_Exercise requirements_.
Rename "screenshot" to "screen capture" in the stretch from the line containing "Image resolution: width=454" through the end of the entries. Give those lines again with everything else unchanged, and leave the pictures out.

_Entries on locating visible targets_.
--------------------

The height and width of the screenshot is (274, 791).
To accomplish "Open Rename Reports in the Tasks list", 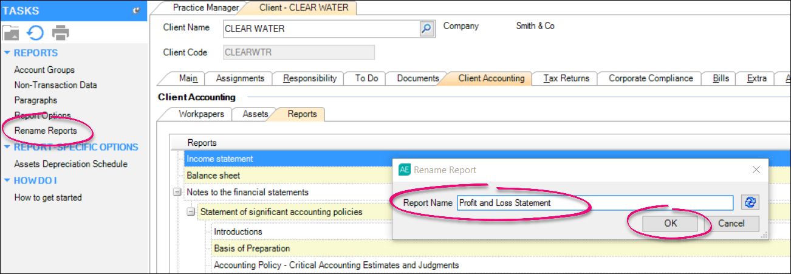I will [46, 131].
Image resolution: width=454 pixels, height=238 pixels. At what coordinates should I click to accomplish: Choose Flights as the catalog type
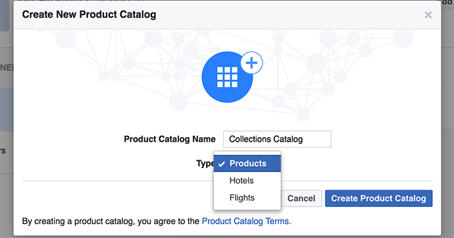247,198
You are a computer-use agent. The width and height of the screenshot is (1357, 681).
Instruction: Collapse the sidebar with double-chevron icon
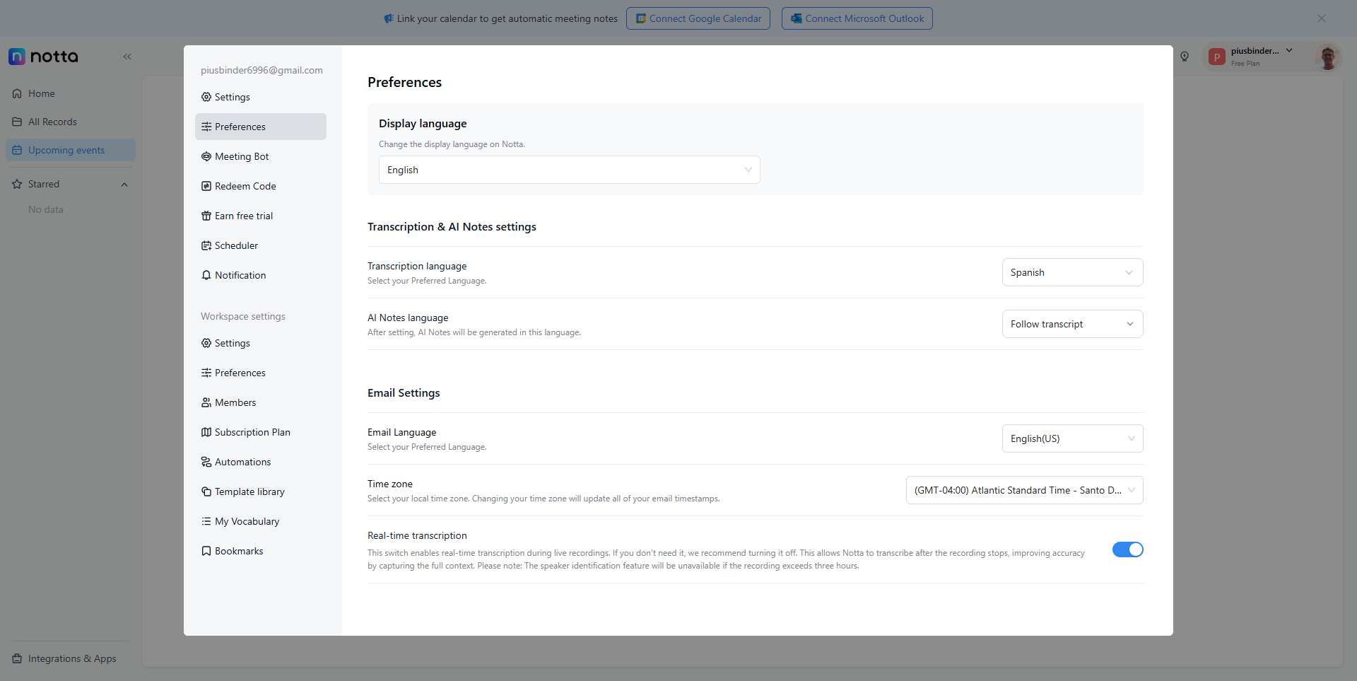pyautogui.click(x=127, y=57)
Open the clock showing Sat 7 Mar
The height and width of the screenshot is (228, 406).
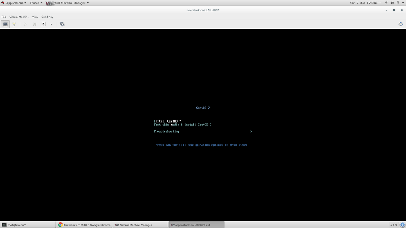(x=365, y=3)
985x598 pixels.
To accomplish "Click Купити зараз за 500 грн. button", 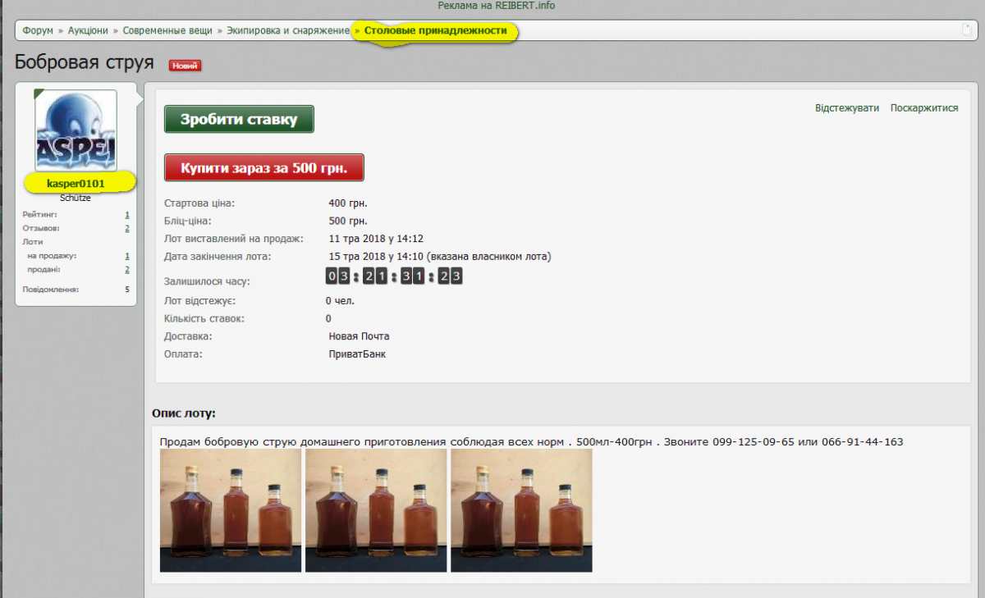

--------------------

_Response for this exercise_.
Image resolution: width=454 pixels, height=238 pixels. At what coordinates should I click to accomplish: Choose Flights as the catalog type
247,198
You are a computer-use agent. The width and height of the screen capture is (1357, 681).
Instruction: Collapse the sidebar with double-chevron icon
pyautogui.click(x=127, y=57)
Open the clock showing Sat 7 Mar
The height and width of the screen capture is (228, 406).
(x=365, y=3)
985x598 pixels.
To accomplish "Click Купити зараз за 500 грн. button", 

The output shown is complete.